START INPUT DATA

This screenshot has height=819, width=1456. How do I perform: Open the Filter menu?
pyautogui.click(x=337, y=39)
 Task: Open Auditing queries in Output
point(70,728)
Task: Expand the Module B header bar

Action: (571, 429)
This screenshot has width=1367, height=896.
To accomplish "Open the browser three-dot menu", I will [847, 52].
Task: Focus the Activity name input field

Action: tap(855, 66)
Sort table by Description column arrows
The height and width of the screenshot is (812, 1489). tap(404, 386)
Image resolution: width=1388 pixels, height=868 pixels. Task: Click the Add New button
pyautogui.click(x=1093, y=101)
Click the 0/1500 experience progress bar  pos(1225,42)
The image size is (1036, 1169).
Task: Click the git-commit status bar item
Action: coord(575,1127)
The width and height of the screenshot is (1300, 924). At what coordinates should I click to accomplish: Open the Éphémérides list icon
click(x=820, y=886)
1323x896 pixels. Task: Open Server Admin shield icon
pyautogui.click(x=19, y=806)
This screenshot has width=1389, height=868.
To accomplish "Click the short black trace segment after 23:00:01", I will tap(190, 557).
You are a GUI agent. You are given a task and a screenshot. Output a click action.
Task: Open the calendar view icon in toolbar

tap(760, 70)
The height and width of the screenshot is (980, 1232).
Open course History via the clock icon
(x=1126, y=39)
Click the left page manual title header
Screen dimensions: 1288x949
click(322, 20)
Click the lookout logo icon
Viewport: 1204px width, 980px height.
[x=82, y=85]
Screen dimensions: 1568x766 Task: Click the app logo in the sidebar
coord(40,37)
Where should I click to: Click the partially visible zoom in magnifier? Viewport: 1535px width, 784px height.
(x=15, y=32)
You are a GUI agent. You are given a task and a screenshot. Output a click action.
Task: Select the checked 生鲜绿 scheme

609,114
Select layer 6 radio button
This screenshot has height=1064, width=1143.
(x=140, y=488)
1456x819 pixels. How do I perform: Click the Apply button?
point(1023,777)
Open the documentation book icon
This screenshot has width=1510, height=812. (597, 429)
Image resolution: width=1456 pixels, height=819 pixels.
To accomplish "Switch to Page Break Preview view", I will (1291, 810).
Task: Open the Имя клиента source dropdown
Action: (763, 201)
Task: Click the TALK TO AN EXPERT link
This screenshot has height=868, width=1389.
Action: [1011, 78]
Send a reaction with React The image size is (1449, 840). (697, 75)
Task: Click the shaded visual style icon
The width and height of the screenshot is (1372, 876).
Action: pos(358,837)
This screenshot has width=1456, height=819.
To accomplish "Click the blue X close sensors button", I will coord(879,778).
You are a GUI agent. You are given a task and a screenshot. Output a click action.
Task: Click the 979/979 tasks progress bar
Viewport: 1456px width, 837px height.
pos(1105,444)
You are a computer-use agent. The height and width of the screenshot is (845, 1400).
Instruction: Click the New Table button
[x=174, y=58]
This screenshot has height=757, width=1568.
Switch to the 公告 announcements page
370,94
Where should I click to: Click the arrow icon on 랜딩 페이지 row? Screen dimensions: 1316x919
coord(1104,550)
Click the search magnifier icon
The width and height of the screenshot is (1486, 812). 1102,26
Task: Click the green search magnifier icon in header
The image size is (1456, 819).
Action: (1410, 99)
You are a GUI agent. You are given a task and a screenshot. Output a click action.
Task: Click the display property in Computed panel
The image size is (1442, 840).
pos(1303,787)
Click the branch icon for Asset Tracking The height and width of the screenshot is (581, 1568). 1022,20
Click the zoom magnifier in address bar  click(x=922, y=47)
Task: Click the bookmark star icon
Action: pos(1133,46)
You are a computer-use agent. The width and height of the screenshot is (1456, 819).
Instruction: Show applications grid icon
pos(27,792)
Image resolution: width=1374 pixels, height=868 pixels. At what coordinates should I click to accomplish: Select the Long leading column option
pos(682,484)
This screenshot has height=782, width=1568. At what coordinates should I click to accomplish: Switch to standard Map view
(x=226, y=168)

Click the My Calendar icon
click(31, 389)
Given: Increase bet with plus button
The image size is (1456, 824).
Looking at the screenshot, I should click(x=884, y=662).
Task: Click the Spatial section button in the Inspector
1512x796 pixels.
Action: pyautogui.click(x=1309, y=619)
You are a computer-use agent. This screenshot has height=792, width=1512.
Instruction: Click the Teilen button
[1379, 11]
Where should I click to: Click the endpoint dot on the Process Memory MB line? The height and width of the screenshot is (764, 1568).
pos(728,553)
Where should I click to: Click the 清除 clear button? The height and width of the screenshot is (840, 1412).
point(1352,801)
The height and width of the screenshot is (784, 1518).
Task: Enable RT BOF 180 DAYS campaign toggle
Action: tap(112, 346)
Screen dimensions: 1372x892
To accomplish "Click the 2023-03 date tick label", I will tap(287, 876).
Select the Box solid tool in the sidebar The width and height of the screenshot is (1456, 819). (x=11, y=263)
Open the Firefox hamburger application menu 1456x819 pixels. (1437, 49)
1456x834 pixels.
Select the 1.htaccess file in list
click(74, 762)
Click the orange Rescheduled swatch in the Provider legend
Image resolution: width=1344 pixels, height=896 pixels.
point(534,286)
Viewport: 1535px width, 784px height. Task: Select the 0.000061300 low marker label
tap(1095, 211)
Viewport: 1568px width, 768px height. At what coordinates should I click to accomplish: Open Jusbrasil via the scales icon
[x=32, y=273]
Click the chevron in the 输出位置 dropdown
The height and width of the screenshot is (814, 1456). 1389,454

END INPUT DATA

__WORK ORDER__.
Show the lines of the records above that mention "computer".

__RESULT FOR THIS EXERCISE__.
You are a computer-use agent. The height and width of the screenshot is (845, 1400).
You are a computer-use agent. The width and height of the screenshot is (1456, 819).
You are a computer-use agent. This screenshot has height=792, width=1512.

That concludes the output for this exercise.